The Labour Appeal Court (LAC) noted that, while the employee’s contract did not refer to a retirement age, the mandatory rules of the retirement fund provided the normal retirement age of 65 years for industry. Gamaroff had contributed to the fund and the company policy and procedural manual, which referred to rules of the fund, were incorporated into his contract of employment.
Gamaroff did not provide evidence to support his claim that he could retire at age 70, or that he was not bound by the fund.
The LAC ruled that there was an agreed age of 65, which meant that the employer did not act unfairly when asking Gamaroff to retire. The employer won the case.
If I were the judge in this matter, I would have upheld the decision of the Labour Court for the following the reasons:
This is not a dispute about an employee reaching the retirement age 65 and the termination of a contract. Instead, it was a case where the employee had reached retirement age, but where the parties had elected to continue his employment relationship. Therein lay the problem. There was no end-date, meaning that it was an indefinite contract.
The simple solution: The employer should have to put in place a fixed-term contract and defined the terms and conditions of that contract.
In my opinion, the issue under dispute was whether the employer defined the terms and conditions clearly after the employee reached the age of 65. Was there a meeting of minds on the terms and conditions? This would include, inter alia, the agreed age, and whether or not the employee was dismissed for operational reasons. I therefore submit that there was no contract, that there was no date indicated for termination of the contract and that the employer had created a legitimate expectation that the employment relationship would continue.
In my view the employee was dismissed for being sick, i.e. on operational.
Please note that nothing prevents an employer from dismissing an employee who is unable to continue to perform effectively in their position, but that such situations should be dealt with as incapacity in terms of schedule 8 of the Labour Relations Act.
The moral of the story
Incorporate the rules of the fund in your employment contracts. Ensure that you know the rules and whether there are any exclusions which apply to members of the fund who are over 65. They may, for instance, not qualify for death benefits and funeral cover. It may be a good idea to make the employee aware of these in the fixed-term contract.
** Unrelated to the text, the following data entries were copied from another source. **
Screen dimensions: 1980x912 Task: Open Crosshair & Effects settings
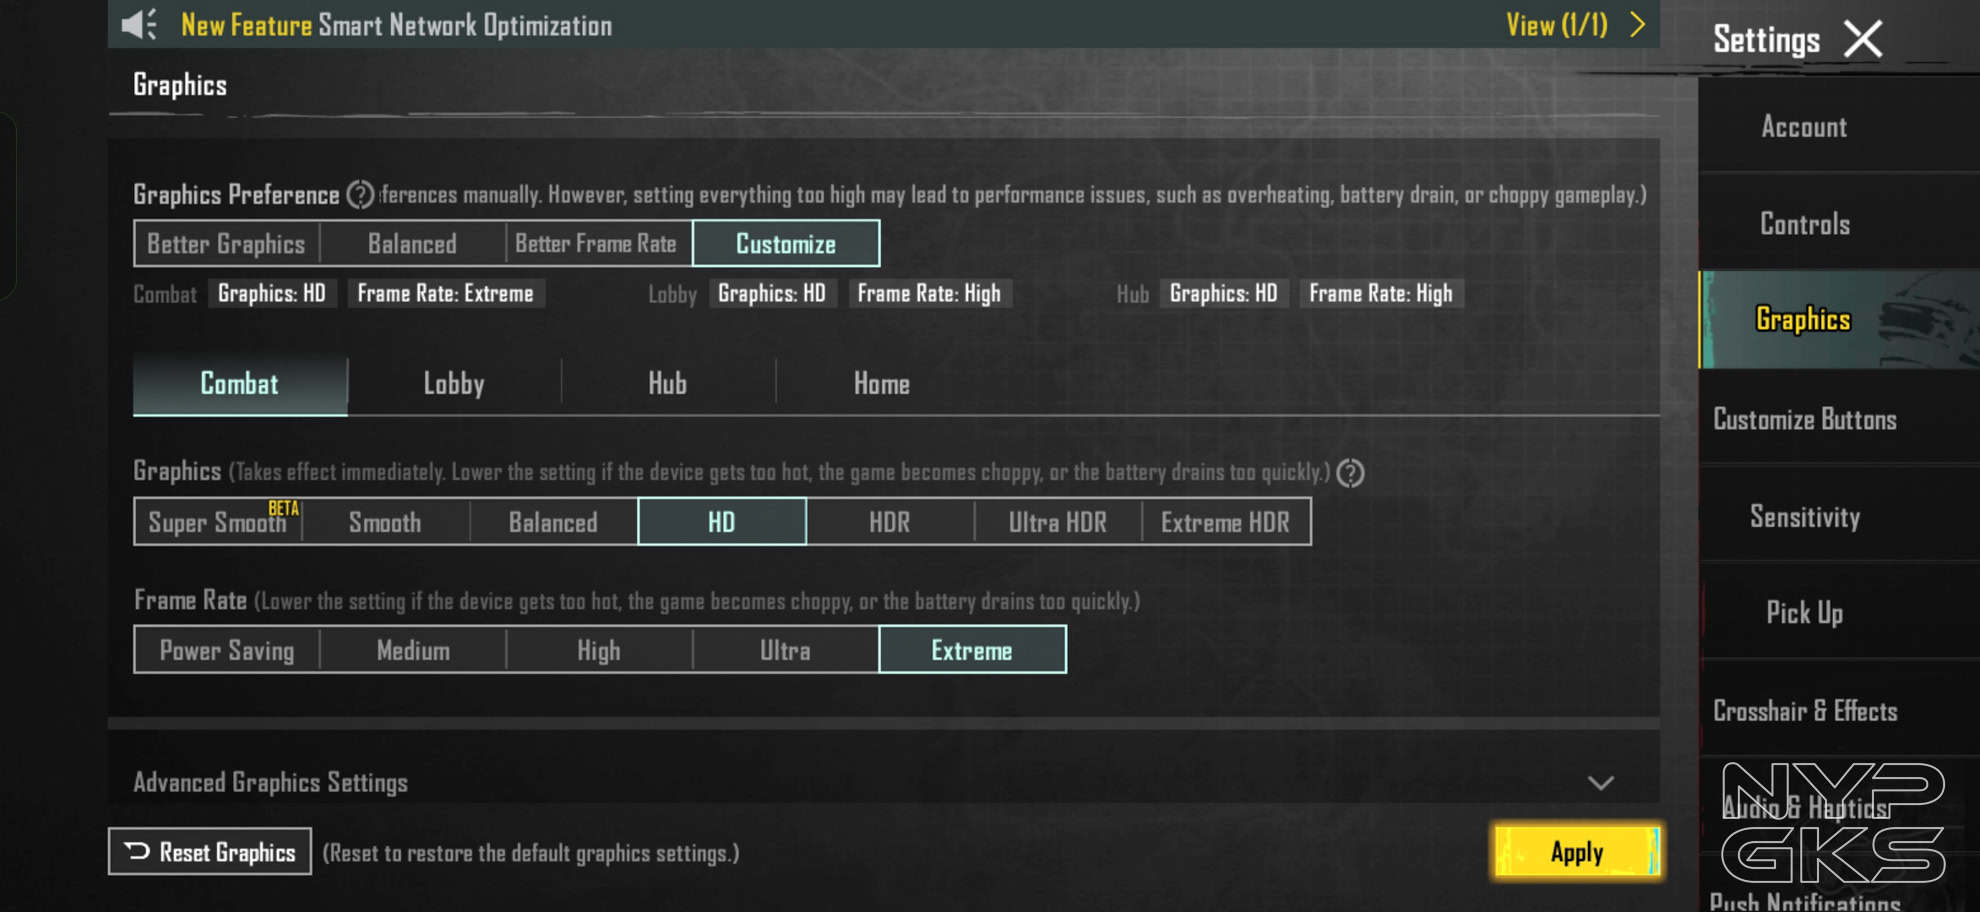[1804, 711]
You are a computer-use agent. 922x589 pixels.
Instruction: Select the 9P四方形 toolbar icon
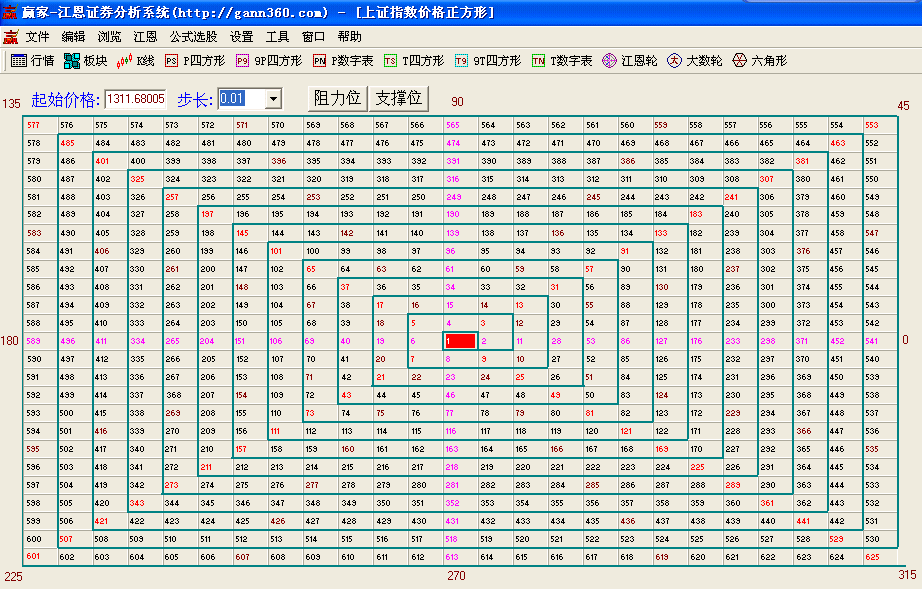click(268, 61)
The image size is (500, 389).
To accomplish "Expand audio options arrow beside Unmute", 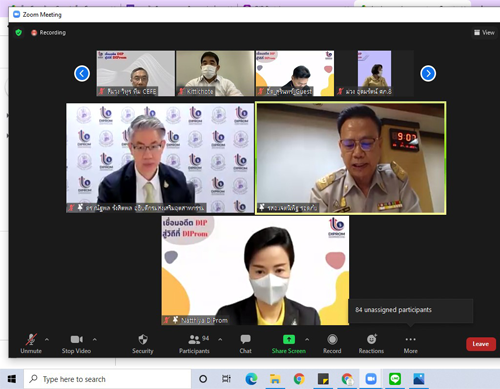I will tap(47, 339).
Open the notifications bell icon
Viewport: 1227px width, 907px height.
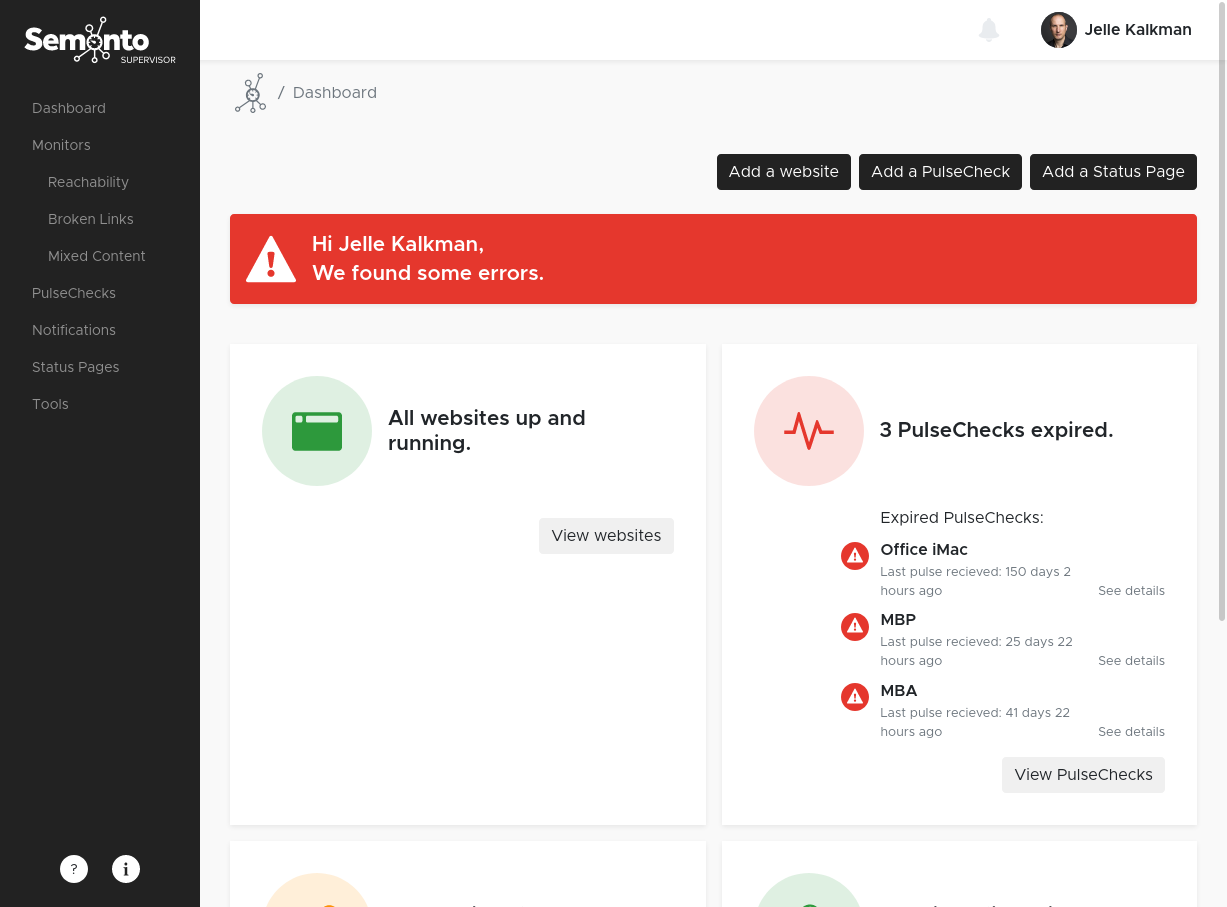click(x=988, y=30)
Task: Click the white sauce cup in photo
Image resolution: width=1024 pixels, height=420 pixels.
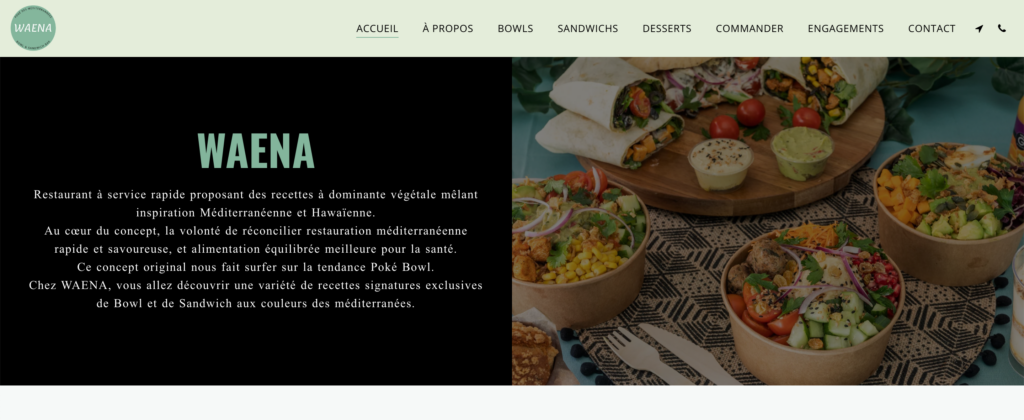Action: pos(720,163)
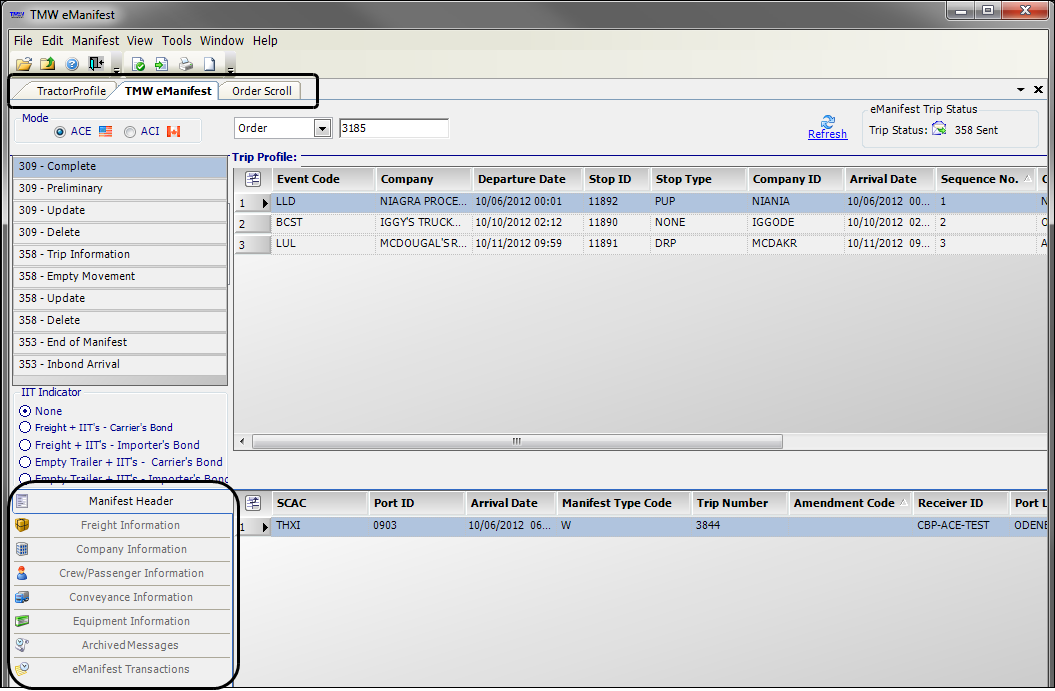
Task: Open the Manifest menu
Action: tap(95, 41)
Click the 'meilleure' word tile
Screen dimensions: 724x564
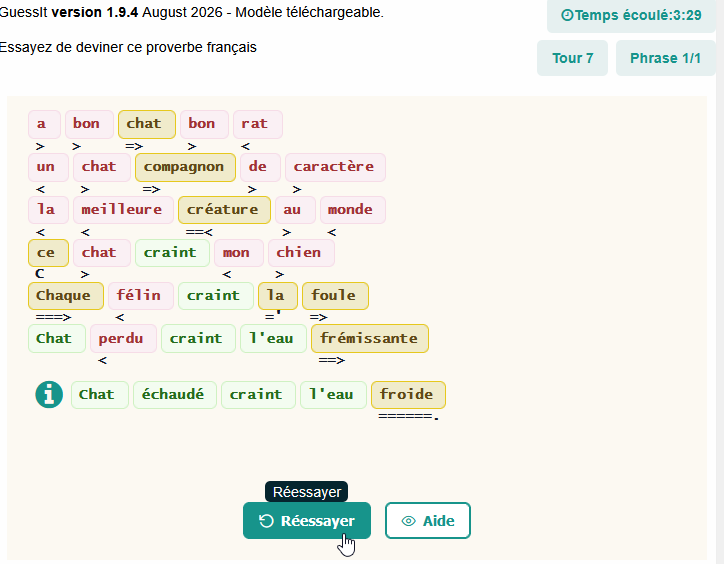[123, 210]
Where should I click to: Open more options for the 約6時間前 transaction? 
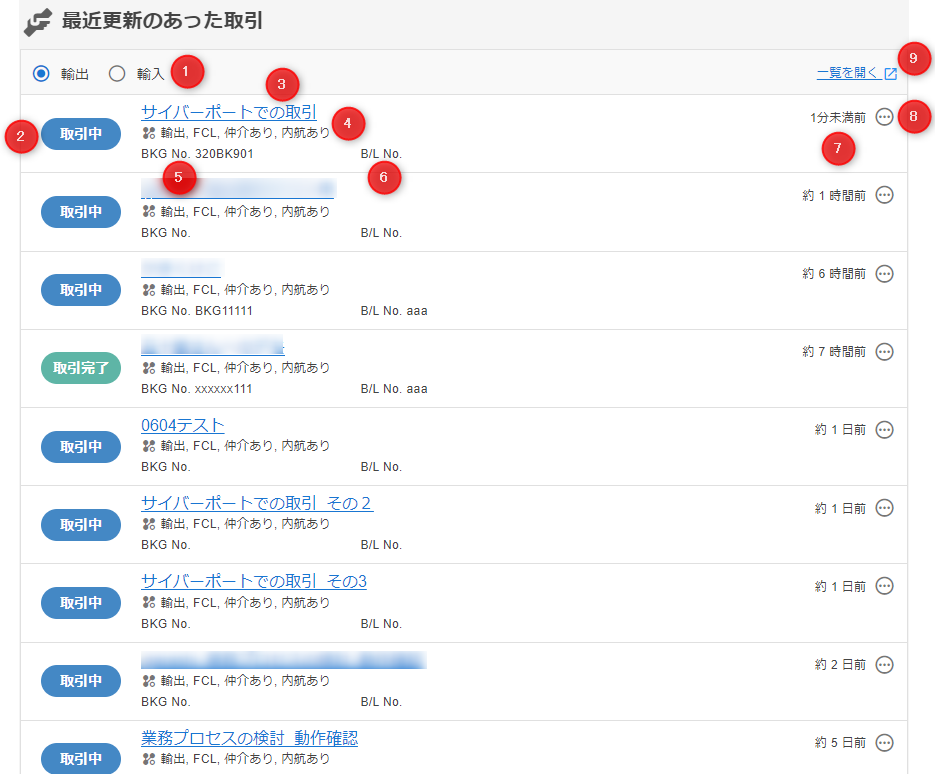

You can allow an employee to continue working beyond retirement age, however, you must enter into a fixed-term contract which dictates the terms and conditions of the employment relationship, and which includes a clause such as “The retirement age in this company is 65 years, but the company recognises the need to retain certain exceptional, skilled and productive staff members beyond normal retirement age. Accordingly, the company will grant an extension by entering into this fixed-term contract for a period of three years, and this contract will terminate on …”
It is apparent that more people wish to work beyond the age of 65 for the simple reason that they cannot afford to retire. A pension fund does not provide enough money for the member to retire and must be supplemented with a retirement annuity fund, for example.
This is food for thought for the younger generation but retirement planning is a topic for another day.